Scientists from the University of California, San Diego, have developed novel and innovative steps towards new resistive memory (RRAM). With this novel form of RRAM, the future of neural network computation may look very different. Led by Duygu Kuzum, the team demonstrated their ability to run learning algorithms on a novel RRAM device at December’s IEEE International Electron Device Meeting (IEDM). We believe this new development could significantly improve many artificial intelligence applications. It’s uniquely advantageous to edge devices that require real-time incremental learning without the need to access the cloud.

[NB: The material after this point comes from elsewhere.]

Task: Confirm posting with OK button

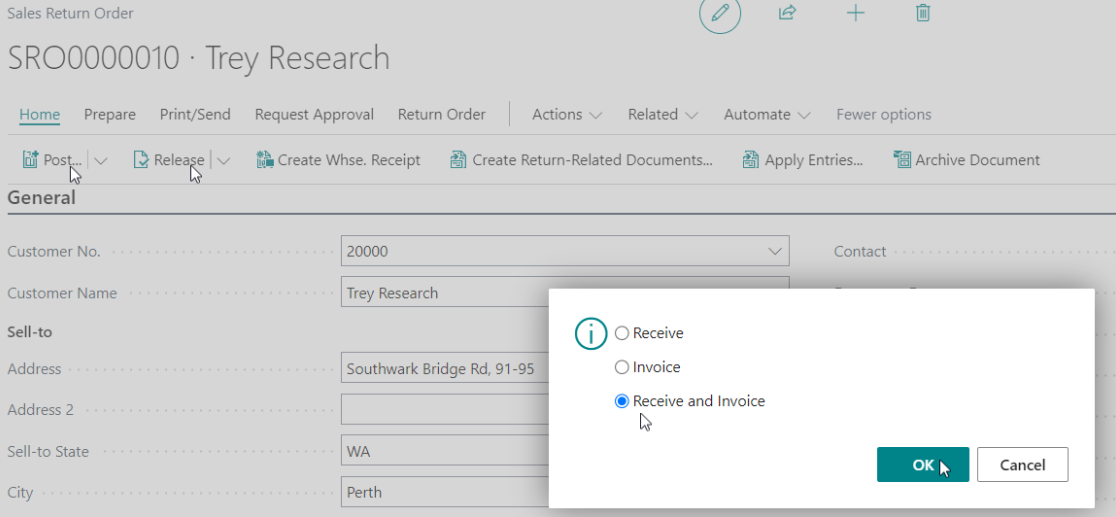Action: [922, 465]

Kuzum acknowledged the challenges associated with traditional filamentary RRAM for multi-way parallel matrix operations. These operations are the underpinnings of the efficiency and power of today’s neural networks. Her team employs a unique mechanism to produce highly compact 1-kilobyte arrays. Instead, they fabricate several eight-layer stacks which removes the need for selectors and simplifies the manufacturing process.
The researchers made a significant advance by downscaling RRAM down to the nanoscale. Each device now measures only 40 nanometers across. By reducing this distance, performance is significantly improved, and it enables a much larger range of resistance levels. Kuzum’s team reached an incredible feat in setting up to 64 unique resistance states in their bulk RRAM. This achievement is particularly daunting in the context of filamentary RRAM.
“We actually redesigned RRAM, completely rethinking the way it switches.” – Duygu Kuzum
Kuzum’s findings suggest that the San Diego stack runs in the megaohm range, enabling it to run in parallel. This capability makes this new feature especially useful for neural networks, allowing for more sophisticated calculations than conventional RRAM devices. Kuzum’s bulk RRAM stack has greater resistance and greater number of resistive states. This breakthrough enables it to execute complex tasks previously thought impossible.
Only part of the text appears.